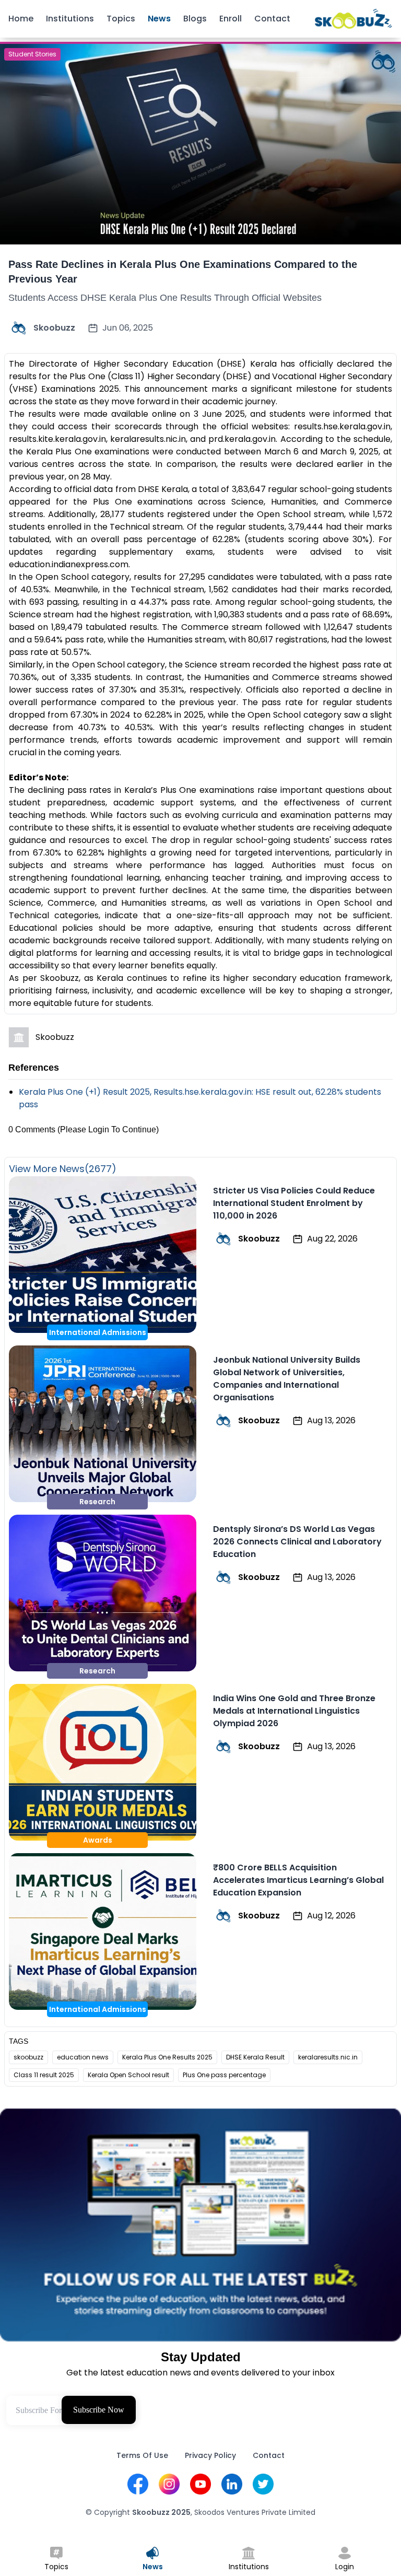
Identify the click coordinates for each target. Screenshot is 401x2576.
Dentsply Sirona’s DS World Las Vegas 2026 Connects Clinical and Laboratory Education (297, 1541)
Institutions (70, 19)
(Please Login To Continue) (108, 1129)
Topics (121, 19)
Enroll (230, 19)
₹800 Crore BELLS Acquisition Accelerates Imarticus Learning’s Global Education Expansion (298, 1880)
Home (20, 19)
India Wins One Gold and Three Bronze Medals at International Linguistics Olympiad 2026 (294, 1710)
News (159, 19)
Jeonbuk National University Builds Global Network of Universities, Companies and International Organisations (286, 1378)
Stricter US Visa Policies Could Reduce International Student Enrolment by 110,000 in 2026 (294, 1203)
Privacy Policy (210, 2455)
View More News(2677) (62, 1168)
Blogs (195, 19)
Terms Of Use (142, 2455)
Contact (272, 19)
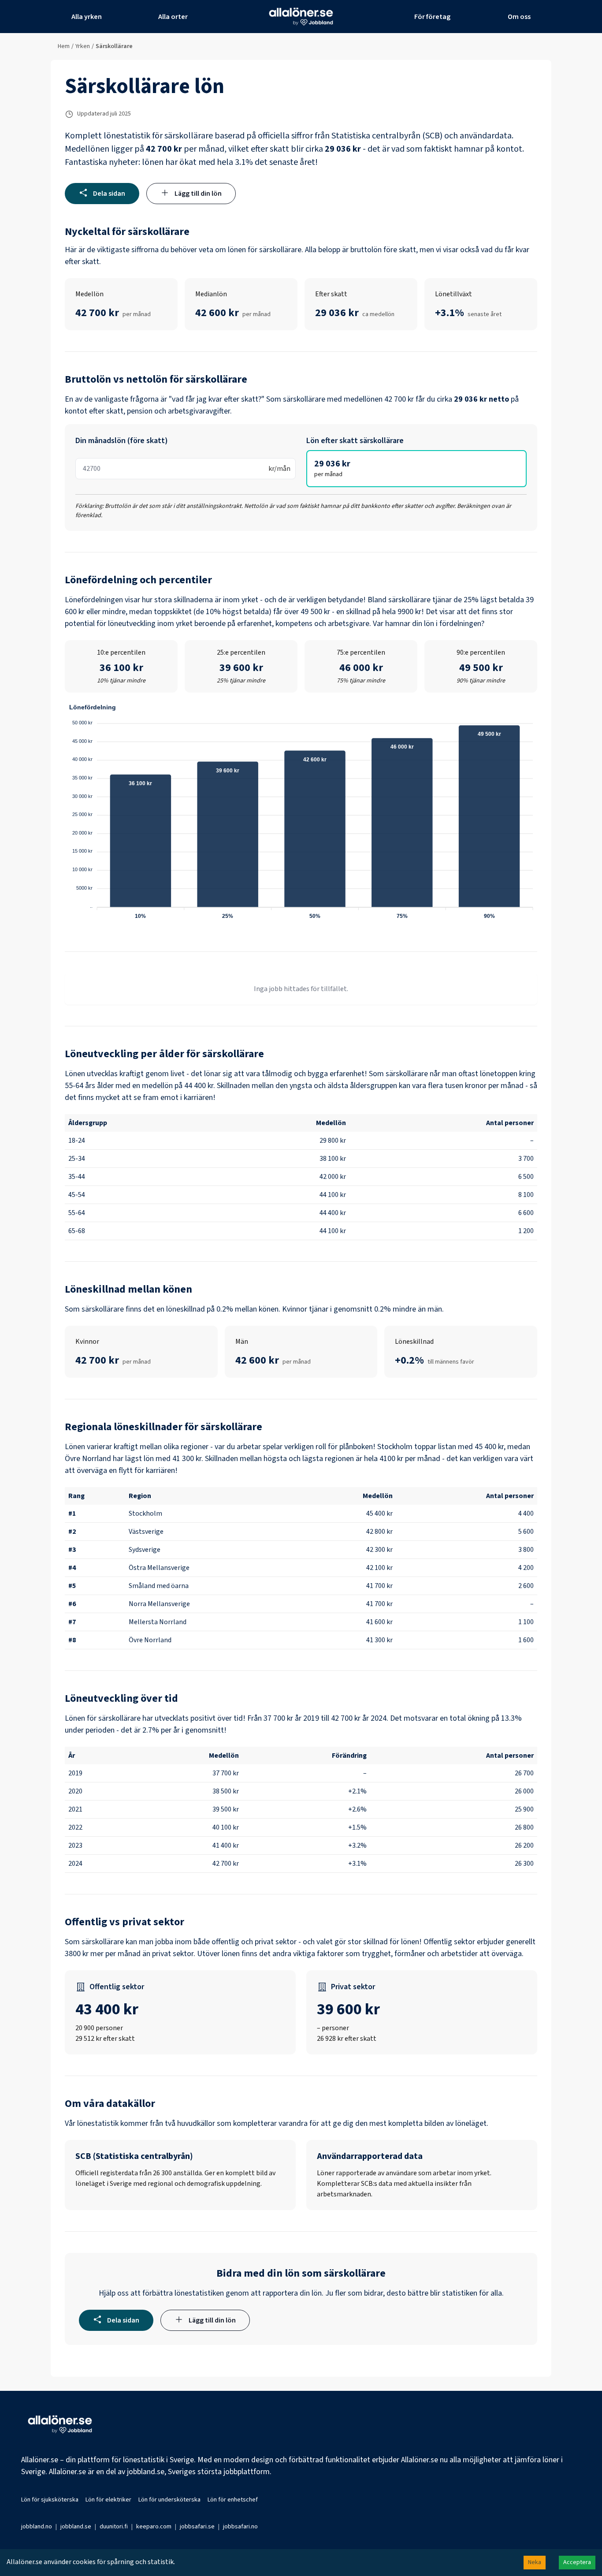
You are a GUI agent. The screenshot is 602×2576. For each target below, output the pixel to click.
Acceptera (577, 2562)
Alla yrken (86, 17)
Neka (534, 2562)
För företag (432, 17)
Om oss (519, 17)
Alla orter (173, 17)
# # #
_What you are asked to do_
Repeat every record above exactly, but drop the pictures.

_Task solution_
Identify the click coordinates for each target. Screenshot is 401x2576.
Dentsply Sirona’s DS World Las Vegas 2026 Connects Clinical and Laboratory Education (297, 1541)
Institutions (70, 19)
(Please Login To Continue) (108, 1129)
Topics (121, 19)
Enroll (230, 19)
₹800 Crore BELLS Acquisition Accelerates Imarticus Learning’s Global Education Expansion (298, 1880)
Home (20, 19)
India Wins One Gold and Three Bronze Medals at International Linguistics Olympiad 2026 (294, 1710)
News (159, 19)
Jeonbuk National University Builds Global Network of Universities, Companies and International Organisations (286, 1378)
Stricter US Visa Policies Could Reduce International Student Enrolment by 110,000 in 2026 (294, 1203)
Privacy Policy (210, 2455)
View More News(2677) (62, 1168)
Blogs (195, 19)
Terms Of Use (142, 2455)
Contact (272, 19)
You are a GUI agent. The screenshot is 602×2576. For each target below, output the pixel to click.
Acceptera (577, 2562)
Alla yrken (86, 17)
Neka (534, 2562)
För företag (432, 17)
Om oss (519, 17)
Alla orter (173, 17)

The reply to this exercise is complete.